[Date Prev][Date Next][Thread Prev][Thread Next][Date Index][Thread Index]
Re: Unicode range and enumeration support.
From: |
Eli Schwartz |
Subject: |
Re: Unicode range and enumeration support. |
Date: |
Sun, 22 Dec 2019 01:38:13 -0500 |
User-agent: |
Mozilla/5.0 (X11; Linux x86_64; rv:68.0) Gecko/20100101 Thunderbird/68.3.0 |
On 12/20/19 7:35 PM, L A Walsh wrote:
> On 2019/12/18 11:46, Greg Wooledge wrote:
>> To put it another way: you can write code that determines whether
>> an input character $c matches a glob or regex like [Z-a]. (Maybe.)
>>
>> But, you CANNOT write code to generate all of the characters from Z to a
>>
> This generates characters from decimal 8300 - 8400 (because that range
> includes raised and lowered digits which have the number and value
> properties equivalent to 0-9.
>
> ----
>
> No? 8300, 8400 arbitrary code points that contain raised and lowered
> numbers
> that have the number property (as does 0..9):
>
> perl -we' use strict; use v5.16;
> my $c;
> for ($c=8300;$c<8400;++$c) {
> my $o=chr $c;
> printf "%s", $o if $o=~/\pN/; #match unicode property "is_num"
> };printf "\n"'
> ⁰⁴⁵⁶⁷⁸⁹₀₁₂₃₄₅₆₇₈₉
>
> Q.E.D.
>
>
> Is that sufficient proof?
It's sufficient proof that you're wrong, yes.

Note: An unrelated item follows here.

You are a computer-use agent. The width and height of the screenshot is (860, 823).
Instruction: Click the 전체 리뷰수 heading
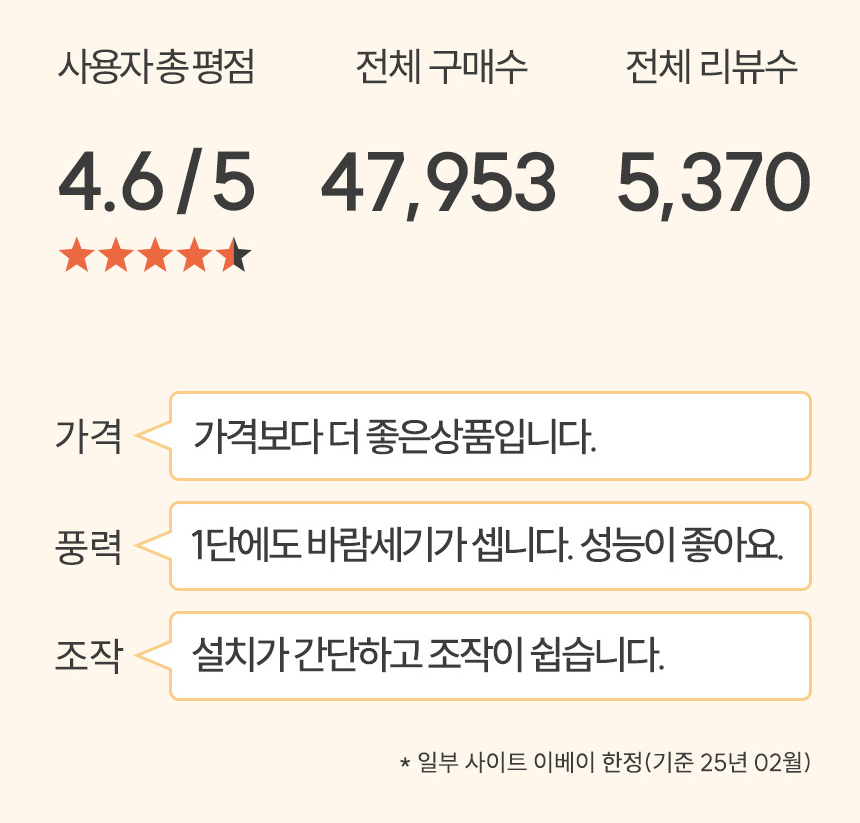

Given the discussion was about collation, not simply enumerating
codepoints in order of their codepoint values, it would be helpful to
actually, you know, collate them.
Given your sample text range:
$ printf %s\\n ⁰ ⁴ ⁵ ⁶ ⁷ ⁸ ⁹ ₀ ₁ ₂ ₃ ₄ ₅ ₆ ₇ ₈ ₉ | sort
⁰
₀
₁
₂
₃
⁴
₄
⁵
₅
⁶
₆
⁷
₇
⁸
₈
⁹
₉
This is plainly not in byte order.
Now you need to ask yourself the question: which locale do you want to
sort according to? I used en_US.UTF-8. Please don't say "C.UTF-8",
because that's not actually a thing. And the plain C locale won't work
for obvious reasons...
--
Eli Schwartz
Arch Linux Bug Wrangler and Trusted User
signature.asc
Description: OpenPGP digital signature
- Re: unquoted expansion not working (was Re: Not missing, but very hard to see), (continued)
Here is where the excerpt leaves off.